_О задании_
Выпишите целиком и без единого изменения приведённый ниже отрывок о выселении евреев из Москвы в 1890-х годах.

К началу 1890-х гг. определённая часть московского общества выражала недовольство увеличению количества евреев в Первопрестольной4. Этот фактор сыграл немаловажную роль в интригах, приведших к смещению князя Долгорукова с поста генерал-губернатора: против него началась кампания как против «покровителя евреев»5. Соответственно, его преемник должен был изменить политику в данном вопросе. По Высочайшему повелению от 28 марта 1891 г. «О воспрещении евреям ремесленникам… переселяться на жительство в Москву и Московскую губернию», постепенному выселению из Москвы подвергались лица иудейского вероисповедания – ремесленники. Фактически это означало выселение всех евреев, за исключением тех, кто пользовался безусловным правом (купцы и лица с высшим образованием)6. Затем, по Высочайшему повелению от 15 ноября 1892 г. «О воспрещении евреям отставным нижним чинам, служившим по прежнему рекрутскому уставу… проживать в Москве и Московской губернии», было приказано выселить из Москвы и Московской губернии всех нижних чинов николаевских рекрутских наборов, кроме приписанных к мещанским обществам Москвы7. В соответствии с этими законами в течение 1891-1892 гг. было выселено примерно 25-30 тыс. чел. – около 3/4 всего еврейского населения Москвы8. 13 ноября 1897 г. вышло новое ограничение – воспрещено жительство в Москве и Московской губернии евреям, изучающим медицину9. Все эти мероприятия не затрагивали высокопоставленных иудеев. Так доля лиц иудейского вероисповедания среди купцов 1-й гильдии с 1891 по 1898 гг. не только не уменьшилась, но и увеличилась с 19% до 30,3%10. В 1899 г. эта доля составила уже более 1/3. По инициативе Сергея Александровича 4 июля 1899 г. появилось Высочайшее повеление, согласно которому впредь до уменьшения числа евреев – московских купцов 1-й гильдии до 33% общего числа местного купечества не разрешалось причисление их к этому сословию11. Таким образом, и «приписка к купечеству Москвы обставлена была новыми ограничениями, не существовавшими в других местах»12. В итоге, «Москва стала на особое положение, и многие группы евреев, располагавших правом жительства повсеместно в России, не могли жить в Москве»13.

_Выборка записей_
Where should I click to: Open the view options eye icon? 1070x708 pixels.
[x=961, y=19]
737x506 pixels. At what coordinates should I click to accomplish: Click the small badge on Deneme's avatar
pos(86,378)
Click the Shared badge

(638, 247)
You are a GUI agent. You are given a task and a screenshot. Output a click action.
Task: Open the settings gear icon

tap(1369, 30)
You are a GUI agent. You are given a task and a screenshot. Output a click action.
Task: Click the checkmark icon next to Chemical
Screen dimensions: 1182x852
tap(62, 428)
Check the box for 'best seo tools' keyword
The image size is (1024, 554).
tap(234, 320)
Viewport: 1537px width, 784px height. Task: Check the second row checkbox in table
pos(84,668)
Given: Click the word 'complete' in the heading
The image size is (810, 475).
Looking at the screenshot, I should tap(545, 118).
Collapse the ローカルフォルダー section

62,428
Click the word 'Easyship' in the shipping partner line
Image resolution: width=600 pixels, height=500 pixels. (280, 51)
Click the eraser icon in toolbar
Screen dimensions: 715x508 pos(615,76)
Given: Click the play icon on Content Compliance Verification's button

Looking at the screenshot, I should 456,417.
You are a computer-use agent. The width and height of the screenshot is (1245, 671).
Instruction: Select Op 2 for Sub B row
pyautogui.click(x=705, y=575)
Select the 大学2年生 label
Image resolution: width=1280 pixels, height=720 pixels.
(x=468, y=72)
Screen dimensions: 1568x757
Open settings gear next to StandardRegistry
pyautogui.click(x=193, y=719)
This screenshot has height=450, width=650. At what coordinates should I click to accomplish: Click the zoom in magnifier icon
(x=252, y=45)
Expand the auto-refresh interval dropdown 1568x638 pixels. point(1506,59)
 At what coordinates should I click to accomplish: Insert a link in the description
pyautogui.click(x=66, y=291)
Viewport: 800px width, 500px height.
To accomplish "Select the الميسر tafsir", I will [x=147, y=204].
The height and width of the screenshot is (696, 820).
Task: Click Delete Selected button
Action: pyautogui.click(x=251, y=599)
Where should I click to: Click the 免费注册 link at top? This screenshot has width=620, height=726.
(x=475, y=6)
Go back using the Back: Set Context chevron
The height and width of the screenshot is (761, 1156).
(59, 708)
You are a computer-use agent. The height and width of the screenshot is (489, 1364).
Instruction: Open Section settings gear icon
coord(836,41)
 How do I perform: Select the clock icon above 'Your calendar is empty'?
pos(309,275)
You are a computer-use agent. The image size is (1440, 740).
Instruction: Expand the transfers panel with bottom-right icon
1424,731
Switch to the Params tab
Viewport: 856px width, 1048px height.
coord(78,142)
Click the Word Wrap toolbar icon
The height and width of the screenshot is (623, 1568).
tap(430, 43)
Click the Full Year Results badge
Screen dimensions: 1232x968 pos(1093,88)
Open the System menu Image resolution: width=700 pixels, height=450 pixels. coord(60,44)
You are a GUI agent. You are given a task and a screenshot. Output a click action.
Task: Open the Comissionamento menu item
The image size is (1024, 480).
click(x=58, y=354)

_Ответ_
К началу 1890-х гг. определённая часть московского общества выражала недовольство увеличению количества евреев в Первопрестольной4. Этот фактор сыграл немаловажную роль в интригах, приведших к смещению князя Долгорукова с поста генерал-губернатора: против него началась кампания как против «покровителя евреев»5. Соответственно, его преемник должен был изменить политику в данном вопросе. По Высочайшему повелению от 28 марта 1891 г. «О воспрещении евреям ремесленникам… переселяться на жительство в Москву и Московскую губернию», постепенному выселению из Москвы подвергались лица иудейского вероисповедания – ремесленники. Фактически это означало выселение всех евреев, за исключением тех, кто пользовался безусловным правом (купцы и лица с высшим образованием)6. Затем, по Высочайшему повелению от 15 ноября 1892 г. «О воспрещении евреям отставным нижним чинам, служившим по прежнему рекрутскому уставу… проживать в Москве и Московской губернии», было приказано выселить из Москвы и Московской губернии всех нижних чинов николаевских рекрутских наборов, кроме приписанных к мещанским обществам Москвы7. В соответствии с этими законами в течение 1891-1892 гг. было выселено примерно 25-30 тыс. чел. – около 3/4 всего еврейского населения Москвы8. 13 ноября 1897 г. вышло новое ограничение – воспрещено жительство в Москве и Московской губернии евреям, изучающим медицину9. Все эти мероприятия не затрагивали высокопоставленных иудеев. Так доля лиц иудейского вероисповедания среди купцов 1-й гильдии с 1891 по 1898 гг. не только не уменьшилась, но и увеличилась с 19% до 30,3%10. В 1899 г. эта доля составила уже более 1/3. По инициативе Сергея Александровича 4 июля 1899 г. появилось Высочайшее повеление, согласно которому впредь до уменьшения числа евреев – московских купцов 1-й гильдии до 33% общего числа местного купечества не разрешалось причисление их к этому сословию11. Таким образом, и «приписка к купечеству Москвы обставлена была новыми ограничениями, не существовавшими в других местах»12. В итоге, «Москва стала на особое положение, и многие группы евреев, располагавших правом жительства повсеместно в России, не могли жить в Москве»13.